### DIRECTIVE:
Please reproduce only the stretch of the listing from the line containing "Task: Open the power off menu icon" through the line containing "[x=637, y=1237]", both included. Scale every click coordinate by 0.9, round it to a whole number with halves going up, and leave everything else unchanged.

Entries on locating words and elements
· · ·
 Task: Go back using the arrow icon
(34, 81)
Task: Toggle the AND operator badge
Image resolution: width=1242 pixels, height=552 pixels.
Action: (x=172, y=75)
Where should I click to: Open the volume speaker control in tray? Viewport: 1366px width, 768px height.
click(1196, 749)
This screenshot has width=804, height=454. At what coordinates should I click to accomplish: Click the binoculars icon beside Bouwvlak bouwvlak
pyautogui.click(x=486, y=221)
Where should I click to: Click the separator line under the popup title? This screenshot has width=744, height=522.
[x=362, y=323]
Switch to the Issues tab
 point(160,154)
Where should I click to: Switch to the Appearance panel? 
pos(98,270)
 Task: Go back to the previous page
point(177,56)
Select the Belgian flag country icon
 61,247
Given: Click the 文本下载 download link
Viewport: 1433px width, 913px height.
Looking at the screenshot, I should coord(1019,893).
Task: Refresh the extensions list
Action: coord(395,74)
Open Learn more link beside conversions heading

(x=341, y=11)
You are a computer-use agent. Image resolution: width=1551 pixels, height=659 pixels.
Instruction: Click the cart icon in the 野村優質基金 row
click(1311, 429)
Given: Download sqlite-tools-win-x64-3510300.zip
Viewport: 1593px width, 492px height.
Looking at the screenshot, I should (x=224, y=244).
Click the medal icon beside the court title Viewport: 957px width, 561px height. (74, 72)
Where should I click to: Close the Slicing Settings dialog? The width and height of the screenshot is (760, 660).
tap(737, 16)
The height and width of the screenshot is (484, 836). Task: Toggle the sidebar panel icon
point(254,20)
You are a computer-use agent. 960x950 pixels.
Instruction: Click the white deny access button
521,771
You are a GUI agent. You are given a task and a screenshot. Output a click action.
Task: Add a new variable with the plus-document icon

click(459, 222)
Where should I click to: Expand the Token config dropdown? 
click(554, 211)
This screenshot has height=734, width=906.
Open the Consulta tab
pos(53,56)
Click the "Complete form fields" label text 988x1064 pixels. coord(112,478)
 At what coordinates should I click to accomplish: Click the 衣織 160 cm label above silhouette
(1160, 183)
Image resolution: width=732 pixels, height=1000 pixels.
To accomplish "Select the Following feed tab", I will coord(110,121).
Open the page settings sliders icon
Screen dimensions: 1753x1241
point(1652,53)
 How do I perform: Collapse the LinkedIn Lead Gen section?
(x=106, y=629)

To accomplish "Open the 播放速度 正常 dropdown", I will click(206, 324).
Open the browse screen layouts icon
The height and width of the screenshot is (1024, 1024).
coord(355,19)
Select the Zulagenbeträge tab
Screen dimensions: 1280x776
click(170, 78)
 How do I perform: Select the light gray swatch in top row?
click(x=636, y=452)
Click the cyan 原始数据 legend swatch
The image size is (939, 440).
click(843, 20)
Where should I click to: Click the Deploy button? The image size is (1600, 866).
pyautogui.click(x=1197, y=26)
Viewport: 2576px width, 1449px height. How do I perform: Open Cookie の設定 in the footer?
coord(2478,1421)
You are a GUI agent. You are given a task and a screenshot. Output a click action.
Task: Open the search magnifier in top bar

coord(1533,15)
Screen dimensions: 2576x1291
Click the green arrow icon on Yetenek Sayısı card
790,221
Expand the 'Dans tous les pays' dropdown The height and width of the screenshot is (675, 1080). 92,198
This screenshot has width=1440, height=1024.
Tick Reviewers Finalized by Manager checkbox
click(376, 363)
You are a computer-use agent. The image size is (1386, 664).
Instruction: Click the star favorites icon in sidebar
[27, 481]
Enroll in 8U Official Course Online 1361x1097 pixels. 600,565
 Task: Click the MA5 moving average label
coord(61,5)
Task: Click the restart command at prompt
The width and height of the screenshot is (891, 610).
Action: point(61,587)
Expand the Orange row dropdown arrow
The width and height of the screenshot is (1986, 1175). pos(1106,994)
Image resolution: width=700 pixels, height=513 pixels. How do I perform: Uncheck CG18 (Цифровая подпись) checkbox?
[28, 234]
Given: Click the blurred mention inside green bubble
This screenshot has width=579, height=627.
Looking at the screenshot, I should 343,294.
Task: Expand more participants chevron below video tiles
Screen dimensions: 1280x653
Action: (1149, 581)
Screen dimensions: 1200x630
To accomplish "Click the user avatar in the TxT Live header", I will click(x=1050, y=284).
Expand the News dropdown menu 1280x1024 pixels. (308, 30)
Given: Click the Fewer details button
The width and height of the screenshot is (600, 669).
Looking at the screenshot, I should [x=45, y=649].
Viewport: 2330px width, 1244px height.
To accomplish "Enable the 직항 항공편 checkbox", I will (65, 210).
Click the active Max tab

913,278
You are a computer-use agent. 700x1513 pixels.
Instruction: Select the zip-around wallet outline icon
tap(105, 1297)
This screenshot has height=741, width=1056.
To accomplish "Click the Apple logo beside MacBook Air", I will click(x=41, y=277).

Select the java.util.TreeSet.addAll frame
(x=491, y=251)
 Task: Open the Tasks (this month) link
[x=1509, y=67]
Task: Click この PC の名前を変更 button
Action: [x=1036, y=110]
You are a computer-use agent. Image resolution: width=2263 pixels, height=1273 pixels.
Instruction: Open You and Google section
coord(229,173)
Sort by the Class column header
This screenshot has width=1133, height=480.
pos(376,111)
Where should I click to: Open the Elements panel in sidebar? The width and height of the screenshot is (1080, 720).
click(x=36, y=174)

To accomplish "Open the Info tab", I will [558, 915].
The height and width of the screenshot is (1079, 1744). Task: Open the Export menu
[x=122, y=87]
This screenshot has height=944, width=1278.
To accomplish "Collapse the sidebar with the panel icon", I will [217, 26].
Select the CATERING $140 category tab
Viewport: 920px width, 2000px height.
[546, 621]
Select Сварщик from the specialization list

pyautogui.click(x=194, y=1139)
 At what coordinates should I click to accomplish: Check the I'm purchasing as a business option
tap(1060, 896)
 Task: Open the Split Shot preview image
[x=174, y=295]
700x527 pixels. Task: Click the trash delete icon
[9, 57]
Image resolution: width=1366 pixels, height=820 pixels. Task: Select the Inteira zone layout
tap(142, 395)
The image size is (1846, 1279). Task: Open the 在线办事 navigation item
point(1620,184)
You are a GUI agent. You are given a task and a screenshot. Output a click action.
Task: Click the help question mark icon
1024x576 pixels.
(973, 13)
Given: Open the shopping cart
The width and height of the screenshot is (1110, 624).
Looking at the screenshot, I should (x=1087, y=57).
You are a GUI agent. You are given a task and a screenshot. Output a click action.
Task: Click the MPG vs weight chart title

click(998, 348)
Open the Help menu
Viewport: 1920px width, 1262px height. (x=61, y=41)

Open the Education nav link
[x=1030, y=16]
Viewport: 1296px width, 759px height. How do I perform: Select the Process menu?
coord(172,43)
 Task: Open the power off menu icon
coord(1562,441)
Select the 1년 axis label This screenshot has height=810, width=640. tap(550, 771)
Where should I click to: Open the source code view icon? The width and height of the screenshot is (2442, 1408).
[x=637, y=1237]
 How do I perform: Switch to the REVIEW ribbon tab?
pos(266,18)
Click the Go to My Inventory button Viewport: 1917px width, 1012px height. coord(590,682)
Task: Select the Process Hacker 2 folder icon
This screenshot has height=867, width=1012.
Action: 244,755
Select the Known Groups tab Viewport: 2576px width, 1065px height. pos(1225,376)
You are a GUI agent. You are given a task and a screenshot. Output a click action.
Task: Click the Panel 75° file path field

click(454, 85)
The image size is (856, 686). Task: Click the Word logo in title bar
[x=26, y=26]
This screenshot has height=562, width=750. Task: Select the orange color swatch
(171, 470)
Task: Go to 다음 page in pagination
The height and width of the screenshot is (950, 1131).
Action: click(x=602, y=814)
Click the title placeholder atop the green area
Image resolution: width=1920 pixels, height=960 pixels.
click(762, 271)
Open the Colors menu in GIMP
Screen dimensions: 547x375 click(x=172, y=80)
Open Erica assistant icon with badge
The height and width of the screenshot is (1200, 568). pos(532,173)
· · ·
### SOLUTION FOR THIS EXERCISE:
 Task: Open the power off menu icon
coord(1406,397)
Select the 1년 axis label This screenshot has height=810, width=640. tap(495, 694)
Where should I click to: Open the source code view icon? The width and height of the screenshot is (2442, 1408).
[x=573, y=1113]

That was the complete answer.